The general mini-rbcL region primer set (including Illumina adapters) that was used was as follows (primer set in italics):
Forward (F52): TCGTCGGCAGCGTCAGATGTGTATAAGAGACAGGTTGGATTCAAAGCTGGTGTTAReverse (R193): GTCTCGTGGGCTCGGAGATGTGTATAAGAGACAGCVGTCCAMACAGTWGTCCATGT
The modified PCR program from Dobrovolny et al. [26] was applied and performed in a Touch Thermal Cycler (Biorad, Hercules, CA, USA) [26]. The amplicons were purified with AMPure XP Beads (Beckman Coulter, Brea, CA, USA) according to the manufacturer’s instructions, which involve two ethanol wash steps. A mixture of 20 µL of amplicon and 90 µL of beads was prepared. The purified amplicons were subsequently eluted in 53 µL of 10 mM Tris-HCL, pH 8.5.
2.3. Library Preparation ONT Seq
The library preparation was performed with the native barcoding kit 24 V14 (SQK-NBD114.24) and the rapid sequencing kit 24 V9 (SQK-RBK-110.96) from Oxford Nanopore Technologies (Oxford Nanopore Technologies, Oxford, UK) following the manufacturer’s instructions. Sequencing was performed on the MinION Mk1C platform using MinION and GridION flow cells R 10.4.1 (FLO-MIN114, respectively, Spot-ON flow cell R9 (FLO-MIN106D) and Flongle flow cells R 10.4.1 (FLO-FLG114) from Oxford Nanopore Technologies.

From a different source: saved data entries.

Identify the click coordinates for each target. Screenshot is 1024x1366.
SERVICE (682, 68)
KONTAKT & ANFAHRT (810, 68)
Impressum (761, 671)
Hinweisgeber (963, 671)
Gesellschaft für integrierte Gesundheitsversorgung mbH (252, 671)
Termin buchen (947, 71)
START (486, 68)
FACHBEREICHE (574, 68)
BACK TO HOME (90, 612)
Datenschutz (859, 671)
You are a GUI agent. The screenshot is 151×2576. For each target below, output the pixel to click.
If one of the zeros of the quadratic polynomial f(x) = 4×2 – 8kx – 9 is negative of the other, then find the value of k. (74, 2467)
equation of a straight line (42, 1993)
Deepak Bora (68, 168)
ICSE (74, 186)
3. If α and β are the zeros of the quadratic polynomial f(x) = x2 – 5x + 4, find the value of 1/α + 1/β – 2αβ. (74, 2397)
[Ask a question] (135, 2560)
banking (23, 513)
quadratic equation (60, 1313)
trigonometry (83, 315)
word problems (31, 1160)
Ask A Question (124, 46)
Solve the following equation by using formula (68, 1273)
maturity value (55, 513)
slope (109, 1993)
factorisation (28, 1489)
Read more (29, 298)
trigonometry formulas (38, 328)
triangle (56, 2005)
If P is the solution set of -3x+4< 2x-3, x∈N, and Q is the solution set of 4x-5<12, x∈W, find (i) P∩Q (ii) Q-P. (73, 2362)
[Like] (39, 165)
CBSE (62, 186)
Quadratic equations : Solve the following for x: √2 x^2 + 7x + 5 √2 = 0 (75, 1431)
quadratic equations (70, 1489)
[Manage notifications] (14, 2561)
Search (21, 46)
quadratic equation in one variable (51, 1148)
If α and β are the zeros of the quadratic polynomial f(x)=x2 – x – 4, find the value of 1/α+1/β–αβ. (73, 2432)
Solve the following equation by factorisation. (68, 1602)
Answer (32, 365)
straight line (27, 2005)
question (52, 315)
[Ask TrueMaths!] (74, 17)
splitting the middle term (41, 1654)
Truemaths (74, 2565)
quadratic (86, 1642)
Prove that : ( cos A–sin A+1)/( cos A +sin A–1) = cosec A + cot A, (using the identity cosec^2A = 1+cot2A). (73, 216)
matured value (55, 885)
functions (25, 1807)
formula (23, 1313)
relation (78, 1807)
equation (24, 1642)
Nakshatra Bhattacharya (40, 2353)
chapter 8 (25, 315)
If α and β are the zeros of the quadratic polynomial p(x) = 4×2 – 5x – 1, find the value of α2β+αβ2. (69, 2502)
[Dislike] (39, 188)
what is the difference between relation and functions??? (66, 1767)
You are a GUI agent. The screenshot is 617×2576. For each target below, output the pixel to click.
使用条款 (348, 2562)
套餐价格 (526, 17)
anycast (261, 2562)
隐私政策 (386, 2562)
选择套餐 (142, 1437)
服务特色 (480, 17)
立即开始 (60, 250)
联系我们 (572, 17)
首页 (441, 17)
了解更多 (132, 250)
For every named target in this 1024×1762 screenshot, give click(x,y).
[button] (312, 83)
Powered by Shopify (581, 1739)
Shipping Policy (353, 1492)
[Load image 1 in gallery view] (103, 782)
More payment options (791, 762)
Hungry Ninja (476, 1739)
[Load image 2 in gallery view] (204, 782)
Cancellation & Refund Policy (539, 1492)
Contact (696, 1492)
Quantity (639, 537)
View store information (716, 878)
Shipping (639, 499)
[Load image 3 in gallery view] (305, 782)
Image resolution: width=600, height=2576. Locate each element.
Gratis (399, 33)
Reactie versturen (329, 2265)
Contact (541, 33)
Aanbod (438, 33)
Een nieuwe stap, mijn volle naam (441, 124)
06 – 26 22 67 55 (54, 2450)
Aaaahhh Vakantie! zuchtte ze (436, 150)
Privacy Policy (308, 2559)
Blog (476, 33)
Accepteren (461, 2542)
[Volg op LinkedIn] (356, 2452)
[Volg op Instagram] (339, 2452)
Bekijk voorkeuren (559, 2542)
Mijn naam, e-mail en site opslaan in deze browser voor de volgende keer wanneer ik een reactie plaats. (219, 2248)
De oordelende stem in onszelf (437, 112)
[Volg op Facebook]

The start concentration of the amplicons for the native barcoding kit 24 V14 (SQK-NBD114.24) was 200 fmol in 11.5 µL nuclease-free water. A mixture of 1.75 µL Ultra II End-prep Reaction Buffer (New England Biolabs, Ipswich, MA, USA) together with 0.75 µL Ultra II End-prep Enzyme Mix (New England Biolabs) and 1 µL DNA control sample (DCS) was added. The reaction mixture was incubated first at 20 °C for 5 min, then at 65 °C for 5 min. This was followed by a further purification step using 15 µL AMPure XP Beads (Beckmann Coulter, Brea, CA, USA). The purified samples were eluted in 10 µL of nuclease-free water and 7.5 µL were used for the next step. For each sample 2.5 µL of an individual Native Barcode and 10 µL Blunt/TA Ligase Master Mix (New England Biolabs) were added. After 20 min incubation time 2 µL of EDTA (0.25 M) was added and the samples were pooled together. For each sample 9 µL AMPure XP Beads (Beckmann Coulter) mixed with the pool and another purification step was performed. In addition to the previous purification steps, the last step contains a 10 min incubation step at 37 °C. The final eluate was in 30 µL nuclease-free water. At the last library preparation step the pool was mixed with 5 µL Native Adapters, 5 µL Quick T4 DNA Ligase (New England Biolabs), and 10 µL NEBNext Quick Ligation Reaction Buffer (New England Biolabs). After a 20 min incubation time a last purification step with 20 µL AMPure XP Beads (Beckmann Coulter) was performed. This time, however, the wash steps were performed with 125 µL short fragment buffer (SFB) instead of ethanol. The final library was eluted in 15 µL elution buffer.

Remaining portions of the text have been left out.